Instead of the dismal offer to cut duties on Scotch whisky by 1 yen per litre, he offered to slash the tariff by 75 per cent. 'Not good enough,' shot back Sir Leon Brittan, the European Community's chief trade negotiator.

In that case, Mr Muto told the weary negotiators assembled around the table, he would have to consult Kiichi Miyazawa, the Prime Minister. He left the meeting on the second floor of Tokyo's Akasaka Prince Hotel, a marble wonder of minimalist design, promising to return with a reply by late morning. The EC, which was participating in the tariff-cutting talks with Japan, the US, and Canada, rushed out the message that 'significant progress' had been made.

By late Wednesday morning, it was all over. Japan had capitulated and offered to cut whisky and brandy tariffs by 100 per cent.

Everyone was jubilant, especially Sir Leon, who had decided in January to press for a market access accord among the world's biggest trading nations, using the summit as a lever that the leaders would find difficult to resist.

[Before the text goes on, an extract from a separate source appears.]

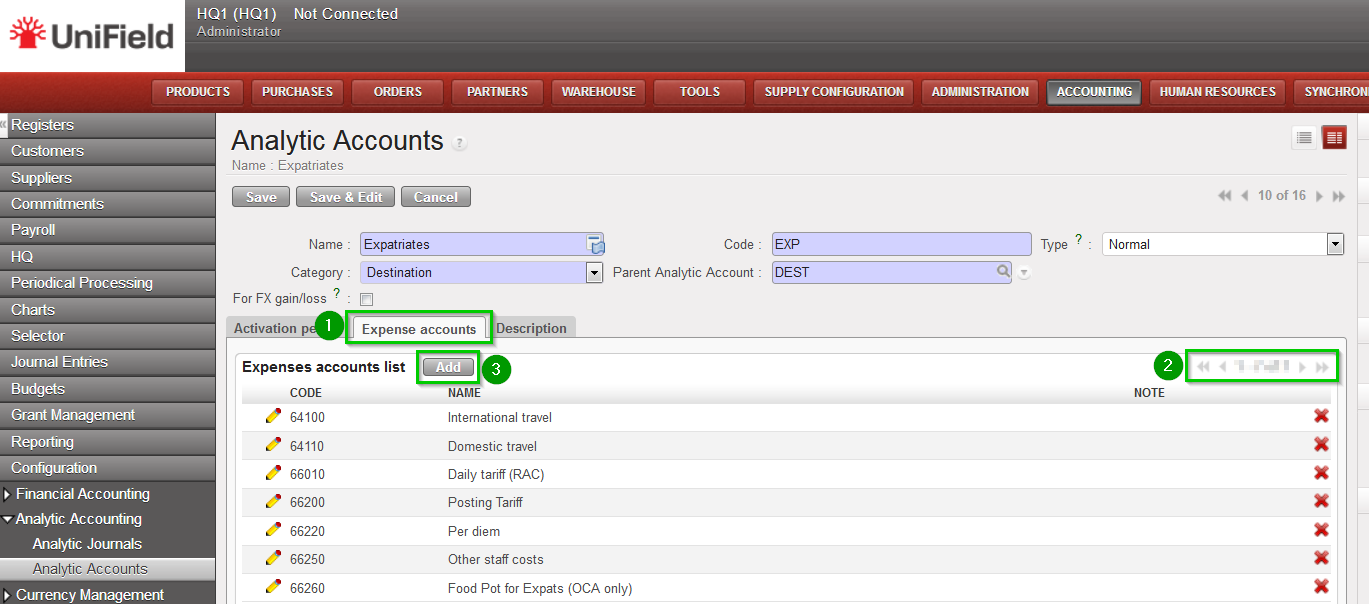Open search icon in Parent Analytic Account field

point(1003,271)
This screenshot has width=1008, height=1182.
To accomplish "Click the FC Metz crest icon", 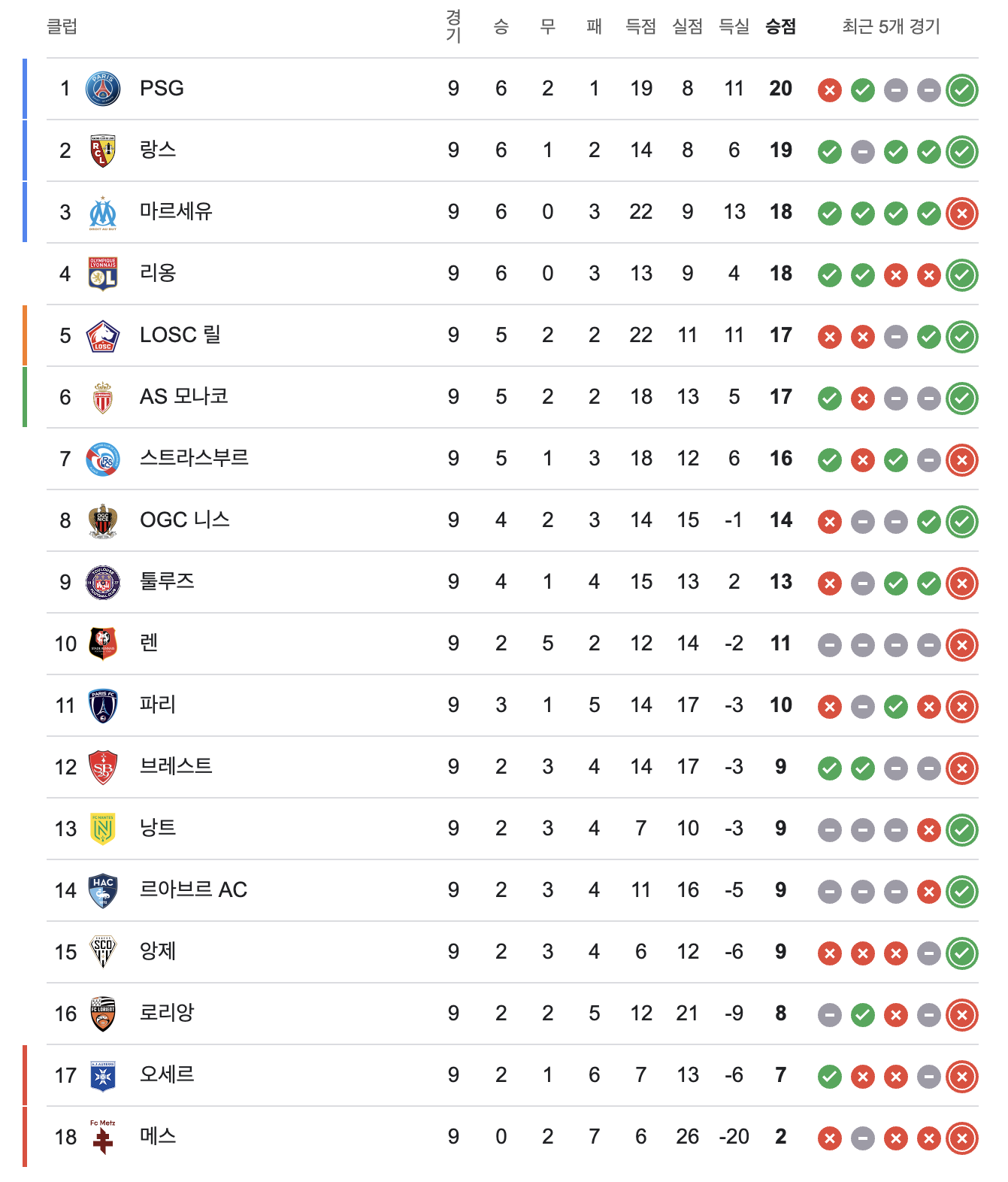I will [103, 1138].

Even so, the breakthrough was unexpected. In the run-up to the summit, G7 and trade officials were privately admitting that a failure at Tokyo would doom the Gatt Uruguay Round for good. The trade ministers zig-zagged across the world - from Toronto, to Paris, to Tokyo, back again to Toronto and finally to Tokyo last week - in an attempt to hammer out agreement.

On the weekend before, all was still shrouded in uncertainty. The main players thought an agreement would be in the bag by the summit, because that was the deal the negotiators had agreed to give their bosses a badly needed political victory.

But the uncertainty stemmed from the fact that trade talks are like a game of poker; no one is prepared to show their final hand until the last moment.

Two weeks before the summit, according to senior US officials, President Clinton decided he wanted to achieve two things at the Tokyo meeting - a Russian privatisation fund and a market access agreement.

On the Saturday before the summit, Mr Clinton had a long telephone conversation with John Major, in which he outlined his plans. Mr Major passed the information on to European Gatt negotiators but insisted that Japan, the third largest market for Scotch, should be pushed into deep concessions on whisky.

The atmosphere was taut on Tuesday night when the final round of negotiations began.

Then Mickey Kantor, the US Trade Representative, began suddenly to build on the tiny offers he had made to cut textile tariffs, the highest US levies.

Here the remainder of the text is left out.